The Ultimate Skill
In The Coffee Cup Theory of AI, I talk about what Jerry Seinfeld identifies as the ultimate skill of the artist: “taste and discernment.” “It’s one thing to create,” Seinfeld says. “The other is you have to choose. ‘What are we going to do, and what are we not going to do?’ This is a gigantic aspect of [artistic] survival. It’s kind of unseen—what’s picked and what is discarded—but mastering that is how you stay alive.” And mastering that is the theme of this SIX at 6…
The Common Trait of People Who Supposedly Have Taste
In 1986, Fred Smith, the founder of FedEx, said in an interview that “large-scale innovation” requires vision. The interviewer asked how he defines “vision.” ‘It is the ability to assimilate information from a lot of different disciplines all at once,” Smith said. “The common trait of people who supposedly have vision is that they spend a lot of time reading and gathering information, and then synthesize it until they come up with an idea.” From what I’ve read and observed, it is also true to say: the common trait of people who supposedly have taste is that they spend a lot of time reading and gathering information, and then synthesize it until they come up with an idea.
Wait A Second, Why Did That Work?
David Mamet has written award-winning plays, movies, and TV series. He was asked how he developed his taste, his ability to distinguish what audiences will and won’t like. He said, “One of the things I do—and I think that all serious people do—if you watch a good movie or listen to a good joke or listen to good song, say, ‘Wait a second, why did that work? Or why didn’t that work? My wife and I watch a movie every night. After, we say, ‘Ok, where did it work? Where did it fall apart? How would I have done it differently?’” (Similarly, the fiction writer Brandon Sanderson gives the advice to break down what you love about what you love).

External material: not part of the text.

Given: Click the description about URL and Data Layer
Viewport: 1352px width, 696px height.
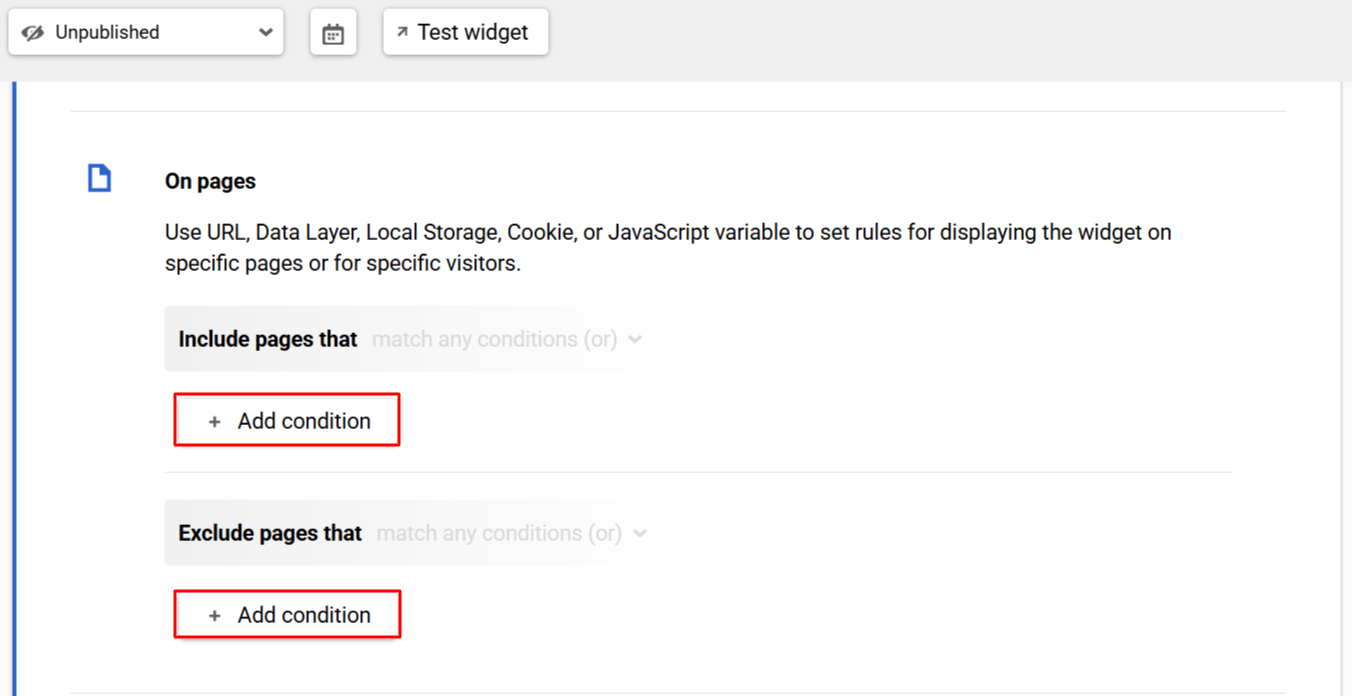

Take The Rubik’s Cube Out of Your Head
David Sacks—the founding COO of PayPal and current general partner of Craft Ventures—talks about how all of the successful entrepreneurs he’s seen and studied have a problem-solving network. “I compare it to taking the Rubik’s cube out of your head,” he said. Whenever he has to make a big decision, “I take the Rubik’s cube out of my head, put it on the table, and let others turn the Rubik’s cube for a little while.” After he listens to variety of opinions from a variety of perspectives, “I take that Rubik’s cube off the table and put it back in my head.” This reminded me of what Pixar founder Ed Catmull calls “Pixar’s key mechanism: the Braintrust.” During the development process, Pixar movies are reviewed and dissected by The Braintrust. Catmull writes that, as we talked about a little while back, “early on, all of our movies suck.” The Braintrust’s “job is to make them go, as I say, ‘from suck to not-suck.’”

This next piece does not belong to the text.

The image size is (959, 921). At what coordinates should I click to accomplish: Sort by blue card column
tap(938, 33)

Just Try To Please Yourself
While it can be helpful to get feedback from a network of people you trust, if it is your name on the byline or in the credits, ultimately you have to like it. In a 1994 Address to the National Cartoonists Society Convention, Charles Schulz (the creator of the comic strip Peanuts) said it is disastrous to try to please an audience. Instead, he said, just try to please yourself. “I never give my work to somebody else and say, ‘What do you think about that?’” he writes. “If I think it’s funny, or if I think it’s silly, I send it in anyway because I’m just trying to please myself.” I like to think of it as using the consumer me as a compass. If I didn’t write it, would I read it and tell others about it?
Cut Out The Bad Bits
The legendary film editor Walter Murch (Apocalypse Now, The Godfather I, II, and III, American Graffiti, etc.) was once asked about what he does for a living. “Oh, editing,” the person replied, “that’s where you cut out the bad bits.” Murch said he slowly came to appreciate the “unwitting wisdom” in that reply. The good editor (like the good writer, musician, YouTuber, entrepreneur, illustrator, and so on), Murch writes, “is paid to make decisions.” To have “discernment,” he writes. To know what to cut and what not to cut, what to pick and what to discard, what is a good bit and what is a bad bit. To have the ultimate skill: taste.